BEGIN EXTRACTED TEXT

Randy Owen and his mother: ‘I thought he’d be a fine young man’

Owen, 51, lives with his wife, Kelly, in a Tudor-style mansion just down the road from where he grew up and where his mama still lives — on a Lookout Mountain farm not far from Little River Canyon. He raises cattle, like his daddy before him. His only regret is that his father, Gladstone Owen, died just as Alabama was beginning to make its mark on country music with hits such as “Mountain Music,” “Close Enough To Perfect” and the unofficial state anthem, “My Home’s in Alabama.”

Martha Owen, 69, is a simple woman who wears her salt-and-pepper hair in a high bun and is known all over the county for her home-made apple pies. She lives in a modest red-brick house, with a vegetable garden tilled by her only son. Her two daughters, Reba and Rachel, live with their families within shouting distance. When the whole clan gets together, they love to tell stories about growing up poor, in a house filled with laughter and music and love.

Mrs. Owen recalls how her son, as a boy, loved to whittle with knives, which he was forever losing in the rough and tumble playground of the family farm. So Randy’s parents tied his knife around his neck. Family photos depict a tar-topped lad romping in the grass, his knife flopping from a chain in the wind

“When the little ol’ feller was about 8 years old, we had a big kitchen in our house, with a table set out in the middle of the floor. When I’d get after him about something, Randy would take off, and me and him would go round and round the table,” Mrs. Owen recalls.

“We had screen doors, but they didn’t latch, and he’d run outside so I couldn’t catch him. But one day, he’d done something I was after him about, and I took off after him, and I meant I was going to catch him. We went round and round, and he ran to that door, and it so happened that somebody had fixed the latch on it. I think we made two circles around the table and he hit that screen door and what he did, he broke it in half. His feet went under the bottom, and his head branded against that screen. It burnt a screen print on his head.

“I didn’t want to whip him then, poor little feller. I was so glad he wasn’t hurt. He wore that brand for several days.”

Owen and his mother laugh and laugh at that story.

Another of Mrs. Owen’s favorite stories involves her husband’s father, whom Randy called Paw Paw. The old man smoked a pipe and kept his home-grown tobacco loose in his overalls pocket. One day, a rifle cartridge got mixed in with that pocket of tobacco.
“It was cold that day, and he was packing that pipe, and somehow or another, he packed that pipe up with tobacco and the rifle cartridge,” Mrs. Owen says. “Gladstone said his daddy lit that pipe, and it went kaboom, and he saw his daddy standing there with a stem in his mouth.”
That, Mrs. Owen says, is good enough reason not to smoke.
Owen describes his Mama as “the hardest working person I’ve ever known. One of the vivid memories I have of my mother was when she was pregnant with my baby sister Rachel, and it was about 100 degrees outside, and we were out picking peppers. I remember thinking, ‘I don’t know how she does this.”’
Owen’s older daughter, 23-year-old Alison, just graduated from Jacksonville State University and plans to go to medical school. His son, Heath, 19, plays baseball at Samford University. And younger daughter Randa, now 12 and in school in Fort Payne, is a cowgirl who shows her prized heifers at cattle roundups.
When she was a young mother, Mrs. Owen says, she never gave much thought to what her son might one day do for a living. “I was too busy to worry about things like that.” But she knew in her heart what he would become.

END EXTRACTED TEXT

**WHAT YOU ARE ASKED TO DO**
Decide whether each statement agrees with the article about Randy Owen and his mother. Answer yes or no and quote the deciding words: 1. Martha Owen has two daughters. 2. Randy Owen raises horses. 3. Randy Owen's son plays baseball at Jacksonville State University.

BEGIN EXCERPTED DATA

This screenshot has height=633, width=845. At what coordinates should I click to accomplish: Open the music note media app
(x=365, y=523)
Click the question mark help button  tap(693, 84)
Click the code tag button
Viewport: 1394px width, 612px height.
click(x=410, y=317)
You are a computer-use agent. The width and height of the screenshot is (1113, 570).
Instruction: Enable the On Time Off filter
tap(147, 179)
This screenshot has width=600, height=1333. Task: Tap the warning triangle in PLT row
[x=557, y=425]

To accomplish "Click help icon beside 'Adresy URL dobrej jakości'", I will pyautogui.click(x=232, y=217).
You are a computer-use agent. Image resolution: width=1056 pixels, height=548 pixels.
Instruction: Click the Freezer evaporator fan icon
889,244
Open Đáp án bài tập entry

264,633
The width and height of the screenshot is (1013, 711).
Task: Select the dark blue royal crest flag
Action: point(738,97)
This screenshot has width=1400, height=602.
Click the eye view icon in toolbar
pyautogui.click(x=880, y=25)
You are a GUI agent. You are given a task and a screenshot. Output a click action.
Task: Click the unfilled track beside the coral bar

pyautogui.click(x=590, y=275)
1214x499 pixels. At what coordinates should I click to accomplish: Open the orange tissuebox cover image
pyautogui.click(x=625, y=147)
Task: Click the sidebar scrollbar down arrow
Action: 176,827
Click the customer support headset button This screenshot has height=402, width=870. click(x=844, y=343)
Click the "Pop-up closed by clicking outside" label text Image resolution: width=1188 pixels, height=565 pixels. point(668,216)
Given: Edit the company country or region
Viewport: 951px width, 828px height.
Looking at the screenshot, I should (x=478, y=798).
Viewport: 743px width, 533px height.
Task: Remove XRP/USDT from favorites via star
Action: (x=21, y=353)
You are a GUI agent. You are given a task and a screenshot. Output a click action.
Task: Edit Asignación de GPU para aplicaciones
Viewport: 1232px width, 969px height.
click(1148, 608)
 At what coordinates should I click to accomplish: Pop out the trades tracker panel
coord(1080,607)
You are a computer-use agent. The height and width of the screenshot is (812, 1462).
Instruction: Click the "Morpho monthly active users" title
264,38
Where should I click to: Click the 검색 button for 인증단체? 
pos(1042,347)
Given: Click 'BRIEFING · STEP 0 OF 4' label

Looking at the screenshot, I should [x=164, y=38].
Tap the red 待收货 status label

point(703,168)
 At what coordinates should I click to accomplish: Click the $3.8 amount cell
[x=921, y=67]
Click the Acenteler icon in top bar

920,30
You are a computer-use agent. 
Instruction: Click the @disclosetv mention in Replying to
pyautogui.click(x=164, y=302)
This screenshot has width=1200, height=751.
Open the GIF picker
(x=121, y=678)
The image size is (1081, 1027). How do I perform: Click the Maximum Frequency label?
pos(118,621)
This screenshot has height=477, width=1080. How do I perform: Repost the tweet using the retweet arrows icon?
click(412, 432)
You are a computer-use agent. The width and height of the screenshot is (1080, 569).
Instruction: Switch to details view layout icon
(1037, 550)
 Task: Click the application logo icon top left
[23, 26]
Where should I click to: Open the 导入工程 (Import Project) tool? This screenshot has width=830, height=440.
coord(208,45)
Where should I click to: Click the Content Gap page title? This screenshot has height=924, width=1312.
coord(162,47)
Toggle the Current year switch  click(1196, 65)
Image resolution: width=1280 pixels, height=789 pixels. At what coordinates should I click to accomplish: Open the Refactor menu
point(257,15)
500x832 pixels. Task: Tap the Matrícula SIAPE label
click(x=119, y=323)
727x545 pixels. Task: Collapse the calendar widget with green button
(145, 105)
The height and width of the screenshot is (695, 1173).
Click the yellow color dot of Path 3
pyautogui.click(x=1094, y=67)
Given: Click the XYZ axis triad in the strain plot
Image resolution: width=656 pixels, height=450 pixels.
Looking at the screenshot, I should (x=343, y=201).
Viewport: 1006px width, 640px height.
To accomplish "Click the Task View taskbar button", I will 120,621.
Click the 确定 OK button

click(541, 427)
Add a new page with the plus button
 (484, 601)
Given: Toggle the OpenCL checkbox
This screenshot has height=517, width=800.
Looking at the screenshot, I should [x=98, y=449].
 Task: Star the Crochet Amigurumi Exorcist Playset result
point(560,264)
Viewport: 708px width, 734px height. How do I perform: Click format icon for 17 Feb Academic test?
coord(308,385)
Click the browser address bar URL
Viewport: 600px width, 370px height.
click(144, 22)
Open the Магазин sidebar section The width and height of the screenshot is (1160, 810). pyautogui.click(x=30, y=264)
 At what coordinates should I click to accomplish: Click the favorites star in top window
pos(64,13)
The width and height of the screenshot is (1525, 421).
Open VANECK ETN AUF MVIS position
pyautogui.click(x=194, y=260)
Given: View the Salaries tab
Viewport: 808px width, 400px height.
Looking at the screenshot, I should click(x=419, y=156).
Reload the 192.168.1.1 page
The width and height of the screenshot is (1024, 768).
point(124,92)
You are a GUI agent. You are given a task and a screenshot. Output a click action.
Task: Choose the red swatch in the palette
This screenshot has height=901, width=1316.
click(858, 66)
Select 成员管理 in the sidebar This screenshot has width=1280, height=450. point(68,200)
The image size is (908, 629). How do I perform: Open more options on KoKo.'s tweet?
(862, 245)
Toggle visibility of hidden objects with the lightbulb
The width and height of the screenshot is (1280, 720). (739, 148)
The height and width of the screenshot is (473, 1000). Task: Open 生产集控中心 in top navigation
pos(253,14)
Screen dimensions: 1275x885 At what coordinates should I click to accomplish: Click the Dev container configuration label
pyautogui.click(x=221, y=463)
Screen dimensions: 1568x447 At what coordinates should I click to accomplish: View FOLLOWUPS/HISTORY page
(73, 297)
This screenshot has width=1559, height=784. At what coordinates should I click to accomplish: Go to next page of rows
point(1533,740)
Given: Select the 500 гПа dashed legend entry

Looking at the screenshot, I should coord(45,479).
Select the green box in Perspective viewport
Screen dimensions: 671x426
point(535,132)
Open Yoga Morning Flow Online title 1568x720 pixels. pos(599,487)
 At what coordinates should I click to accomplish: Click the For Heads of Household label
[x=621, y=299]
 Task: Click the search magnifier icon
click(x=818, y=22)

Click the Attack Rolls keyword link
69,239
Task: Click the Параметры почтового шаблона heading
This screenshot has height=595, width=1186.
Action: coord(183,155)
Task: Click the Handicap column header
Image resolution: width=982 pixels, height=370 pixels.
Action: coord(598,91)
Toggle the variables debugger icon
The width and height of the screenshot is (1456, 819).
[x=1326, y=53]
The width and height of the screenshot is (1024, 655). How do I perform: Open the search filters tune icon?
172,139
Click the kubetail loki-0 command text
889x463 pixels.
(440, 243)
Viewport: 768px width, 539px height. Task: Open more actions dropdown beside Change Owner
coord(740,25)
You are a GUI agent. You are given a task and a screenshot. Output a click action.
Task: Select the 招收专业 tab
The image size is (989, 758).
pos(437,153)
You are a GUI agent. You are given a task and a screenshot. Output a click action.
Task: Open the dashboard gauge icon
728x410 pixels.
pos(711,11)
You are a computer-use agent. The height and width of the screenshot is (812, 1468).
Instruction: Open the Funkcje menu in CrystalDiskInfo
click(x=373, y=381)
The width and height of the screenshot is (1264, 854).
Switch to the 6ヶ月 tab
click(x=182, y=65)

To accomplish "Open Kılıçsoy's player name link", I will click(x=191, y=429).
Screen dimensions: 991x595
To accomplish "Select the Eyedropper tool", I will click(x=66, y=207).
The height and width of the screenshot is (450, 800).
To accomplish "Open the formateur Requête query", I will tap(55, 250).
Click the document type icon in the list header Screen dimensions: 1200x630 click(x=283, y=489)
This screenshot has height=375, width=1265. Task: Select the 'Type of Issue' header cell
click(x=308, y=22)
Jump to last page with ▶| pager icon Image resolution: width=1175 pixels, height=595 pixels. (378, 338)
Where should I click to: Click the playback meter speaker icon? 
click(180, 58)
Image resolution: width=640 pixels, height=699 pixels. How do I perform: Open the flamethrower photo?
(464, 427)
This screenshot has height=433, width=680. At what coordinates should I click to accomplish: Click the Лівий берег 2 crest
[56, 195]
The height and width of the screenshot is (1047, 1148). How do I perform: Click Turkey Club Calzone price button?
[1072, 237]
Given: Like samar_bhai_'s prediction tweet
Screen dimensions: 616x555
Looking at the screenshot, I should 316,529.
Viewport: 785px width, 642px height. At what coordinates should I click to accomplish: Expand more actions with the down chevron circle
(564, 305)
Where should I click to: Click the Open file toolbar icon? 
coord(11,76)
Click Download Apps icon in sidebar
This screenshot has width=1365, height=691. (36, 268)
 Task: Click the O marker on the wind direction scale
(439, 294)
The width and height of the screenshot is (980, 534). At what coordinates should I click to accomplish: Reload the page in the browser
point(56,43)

END EXCERPTED DATA

**SOLUTION TO THIS TASK**
1. Yes: "Her two daughters, Reba and Rachel, live with their families within shouting distance."
2. No: "He raises cattle, like his daddy before him."
3. No: "His son, Heath, 19, plays baseball at Samford University."